• WHAT TO WORK ON
Copy out the lines below verbatim, keeping every character and line break unchanged.
===============
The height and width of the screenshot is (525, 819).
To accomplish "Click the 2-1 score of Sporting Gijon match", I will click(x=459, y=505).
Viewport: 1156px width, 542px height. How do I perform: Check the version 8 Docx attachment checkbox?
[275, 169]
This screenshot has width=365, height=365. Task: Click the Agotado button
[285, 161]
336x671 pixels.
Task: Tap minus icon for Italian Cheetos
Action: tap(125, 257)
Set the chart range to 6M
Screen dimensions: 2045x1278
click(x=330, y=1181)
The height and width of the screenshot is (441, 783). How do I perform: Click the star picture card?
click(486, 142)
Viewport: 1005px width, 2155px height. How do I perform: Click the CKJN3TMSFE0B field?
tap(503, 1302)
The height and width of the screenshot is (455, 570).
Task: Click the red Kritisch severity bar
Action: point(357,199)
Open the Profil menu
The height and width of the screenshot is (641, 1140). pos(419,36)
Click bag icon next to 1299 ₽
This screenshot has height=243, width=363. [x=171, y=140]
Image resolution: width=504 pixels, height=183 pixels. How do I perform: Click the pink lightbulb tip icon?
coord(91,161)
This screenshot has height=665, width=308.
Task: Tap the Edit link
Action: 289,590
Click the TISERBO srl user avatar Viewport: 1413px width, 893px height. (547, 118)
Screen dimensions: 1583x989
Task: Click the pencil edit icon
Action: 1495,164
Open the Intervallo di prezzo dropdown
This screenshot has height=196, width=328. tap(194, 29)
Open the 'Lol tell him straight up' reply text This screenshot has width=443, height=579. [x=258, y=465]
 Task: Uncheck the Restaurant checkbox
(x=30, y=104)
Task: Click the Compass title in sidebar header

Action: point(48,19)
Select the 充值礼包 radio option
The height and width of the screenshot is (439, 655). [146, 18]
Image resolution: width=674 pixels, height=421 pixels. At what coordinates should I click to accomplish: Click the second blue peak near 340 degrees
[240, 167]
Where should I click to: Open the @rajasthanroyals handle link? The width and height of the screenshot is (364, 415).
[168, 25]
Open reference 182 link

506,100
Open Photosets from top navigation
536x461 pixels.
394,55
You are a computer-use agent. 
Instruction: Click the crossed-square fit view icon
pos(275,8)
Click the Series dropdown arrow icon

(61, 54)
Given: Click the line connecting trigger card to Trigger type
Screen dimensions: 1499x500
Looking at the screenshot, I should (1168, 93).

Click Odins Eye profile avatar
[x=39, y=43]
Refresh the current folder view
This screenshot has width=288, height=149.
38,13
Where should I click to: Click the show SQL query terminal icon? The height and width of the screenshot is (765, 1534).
===============
• OUTPUT OF THE TASK
The height and width of the screenshot is (525, 819).
To accomplish "Click the 2-1 score of Sporting Gijon match", I will click(x=459, y=505).
Viewport: 1156px width, 542px height. How do I perform: Check the version 8 Docx attachment checkbox?
[275, 169]
This screenshot has width=365, height=365. Task: Click the Agotado button
[285, 161]
336x671 pixels.
Task: Tap minus icon for Italian Cheetos
Action: tap(125, 257)
Set the chart range to 6M
Screen dimensions: 2045x1278
click(x=330, y=1181)
The height and width of the screenshot is (441, 783). How do I perform: Click the star picture card?
click(486, 142)
Viewport: 1005px width, 2155px height. How do I perform: Click the CKJN3TMSFE0B field?
tap(503, 1302)
The height and width of the screenshot is (455, 570).
Task: Click the red Kritisch severity bar
Action: point(357,199)
Open the Profil menu
The height and width of the screenshot is (641, 1140). pos(419,36)
Click bag icon next to 1299 ₽
This screenshot has height=243, width=363. [x=171, y=140]
Image resolution: width=504 pixels, height=183 pixels. How do I perform: Click the pink lightbulb tip icon?
coord(91,161)
This screenshot has height=665, width=308.
Task: Tap the Edit link
Action: 289,590
Click the TISERBO srl user avatar Viewport: 1413px width, 893px height. (547, 118)
Screen dimensions: 1583x989
Task: Click the pencil edit icon
Action: 1495,164
Open the Intervallo di prezzo dropdown
This screenshot has height=196, width=328. tap(194, 29)
Open the 'Lol tell him straight up' reply text This screenshot has width=443, height=579. [x=258, y=465]
 Task: Uncheck the Restaurant checkbox
(x=30, y=104)
Task: Click the Compass title in sidebar header

Action: point(48,19)
Select the 充值礼包 radio option
The height and width of the screenshot is (439, 655). [146, 18]
Image resolution: width=674 pixels, height=421 pixels. At what coordinates should I click to accomplish: Click the second blue peak near 340 degrees
[240, 167]
Where should I click to: Open the @rajasthanroyals handle link? The width and height of the screenshot is (364, 415).
[168, 25]
Open reference 182 link

506,100
Open Photosets from top navigation
536x461 pixels.
394,55
You are a computer-use agent. 
Instruction: Click the crossed-square fit view icon
pos(275,8)
Click the Series dropdown arrow icon

(61, 54)
Given: Click the line connecting trigger card to Trigger type
Screen dimensions: 1499x500
Looking at the screenshot, I should (1168, 93).

Click Odins Eye profile avatar
[x=39, y=43]
Refresh the current folder view
This screenshot has width=288, height=149.
38,13
Where should I click to: Click the show SQL query terminal icon? The height and width of the screenshot is (765, 1534).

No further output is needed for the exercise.